Cathal nodded to indicate he should move to the river’s edge a little way downstream.
Rufus bowed his head. ‘I cannot wish you Fortuna’s favour in this thing, lord king, but I will wish you a good death and a quick one.’
Cathal kept his eyes on the far bank where his wife and daughter were being led down towards the river. ‘What more could any man want?’
A Selgovae warrior pushed Rufus none too gently down to the water’s edge. He kept his eyes on the far bank, and when Olwyn and Berta began walking across the ice he propelled the Roman scout forward. ‘Go. And think yourself fortunate, little man. If Cathal hadn’t taken a liking to you we would have cut you into little pieces and fed you to the pigs.’
Rufus walked gingerly across the broken surface, avoiding thin patches where he could see the water flowing beneath the ice. His nailed caligae slipped and slithered as he went. He considered taking them off and walking in his foot cloths, but thought better of it. Just one falter might provoke those bowmen Cathal had mentioned. Better to fall on your arse than to have an arrow up it. He could see Olwyn and Berta walking in the opposite direction on a parallel path perhaps fifty paces to the north. The queen made stately process, as befitted her rank, looking neither right nor left, but Berta skipped and capered and called to her father. As they drew level she caught sight of Rufus and waved to him. He waved back, grinning at the realization that shaving his beard had made her mistake him for a boy of her own age. Ah, to be young again. The cohort was spread out along the river bank to his front, six full strength centuries of the Second, he knew, because he recognized the commander, Centurion Tiberius, by his build: a man so squat he could almost be called square.
As he approached the bank he saw Valerius dismount and walk down the slope towards him. The legate wore an unadorned iron helmet and his cloak was thrown back to reveal a common legionary’s lorica segmentata plate armour. A good choice, Rufus decided: light, flexible and better protection than chain from that terrible sword he’d watched Cathal practise with day in and day out throughout the winter. Still, for all his brave words to Cathal, Rufus doubted it would do anything more than prolong Valerius’s life for a very few moments. Why had Valerius accepted the Selgovae king’s challenge? He must know it was tantamount to suicide. Not, he prayed, for his sake. He would rather have died than endanger Valerius. What was the life of a lowly scout when set against the legate of a legion, a Hero of Rome, and a husband and father? No, there must be another reason, something more pressing. Something that made the sacrifice worthwhile.

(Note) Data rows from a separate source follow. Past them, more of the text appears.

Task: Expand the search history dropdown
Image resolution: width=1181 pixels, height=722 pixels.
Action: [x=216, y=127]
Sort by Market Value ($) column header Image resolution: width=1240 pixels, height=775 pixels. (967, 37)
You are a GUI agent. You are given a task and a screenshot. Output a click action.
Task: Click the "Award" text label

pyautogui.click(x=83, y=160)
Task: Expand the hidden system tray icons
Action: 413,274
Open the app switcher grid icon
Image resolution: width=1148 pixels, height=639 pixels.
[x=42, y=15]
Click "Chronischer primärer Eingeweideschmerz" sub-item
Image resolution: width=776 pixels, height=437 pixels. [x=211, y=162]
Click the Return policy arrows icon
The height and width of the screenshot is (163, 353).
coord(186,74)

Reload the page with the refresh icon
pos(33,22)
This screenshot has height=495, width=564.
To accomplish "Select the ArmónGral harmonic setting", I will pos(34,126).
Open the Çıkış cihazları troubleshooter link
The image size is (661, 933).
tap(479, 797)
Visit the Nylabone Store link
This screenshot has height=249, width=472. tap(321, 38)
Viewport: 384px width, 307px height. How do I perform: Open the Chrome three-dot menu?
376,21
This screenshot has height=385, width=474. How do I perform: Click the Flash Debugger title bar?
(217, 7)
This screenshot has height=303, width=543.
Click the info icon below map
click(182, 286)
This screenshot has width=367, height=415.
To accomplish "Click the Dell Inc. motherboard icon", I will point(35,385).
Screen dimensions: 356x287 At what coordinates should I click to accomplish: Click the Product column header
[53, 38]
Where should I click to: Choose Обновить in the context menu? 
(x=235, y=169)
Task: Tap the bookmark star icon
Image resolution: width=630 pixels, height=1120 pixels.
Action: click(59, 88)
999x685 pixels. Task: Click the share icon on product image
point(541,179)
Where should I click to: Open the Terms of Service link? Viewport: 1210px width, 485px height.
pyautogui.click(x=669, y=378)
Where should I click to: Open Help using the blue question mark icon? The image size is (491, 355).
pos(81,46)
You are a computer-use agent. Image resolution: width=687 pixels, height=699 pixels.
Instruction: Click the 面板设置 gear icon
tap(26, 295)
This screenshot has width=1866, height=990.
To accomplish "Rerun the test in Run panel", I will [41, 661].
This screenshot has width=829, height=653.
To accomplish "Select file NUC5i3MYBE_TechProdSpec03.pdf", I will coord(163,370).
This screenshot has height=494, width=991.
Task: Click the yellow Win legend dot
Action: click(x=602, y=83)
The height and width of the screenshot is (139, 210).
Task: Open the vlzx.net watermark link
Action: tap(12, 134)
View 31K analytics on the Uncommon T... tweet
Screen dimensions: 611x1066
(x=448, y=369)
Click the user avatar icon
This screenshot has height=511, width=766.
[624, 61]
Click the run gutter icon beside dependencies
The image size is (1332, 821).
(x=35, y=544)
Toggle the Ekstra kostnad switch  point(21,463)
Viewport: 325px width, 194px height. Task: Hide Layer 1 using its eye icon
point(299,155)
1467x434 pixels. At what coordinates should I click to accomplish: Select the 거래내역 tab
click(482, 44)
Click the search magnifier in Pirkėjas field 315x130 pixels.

Valerius strode towards him with a warm smile and the wooden fist stretched out towards him. ‘Welcome home, scout.’ Rufus felt a prickle behind his eyes, but he blinked it away. He took the outstretched hand and shook it.
‘A nice morning to commit suicide, lord, if you don’t mind my saying so.’
Shabolz stepped up behind Valerius and unclipped the brooch pinning his cloak. Valerius pushed it back from his shoulders and the Pannonian caught it before it hit the ground. ‘Does no one think I can defeat this barbarian?’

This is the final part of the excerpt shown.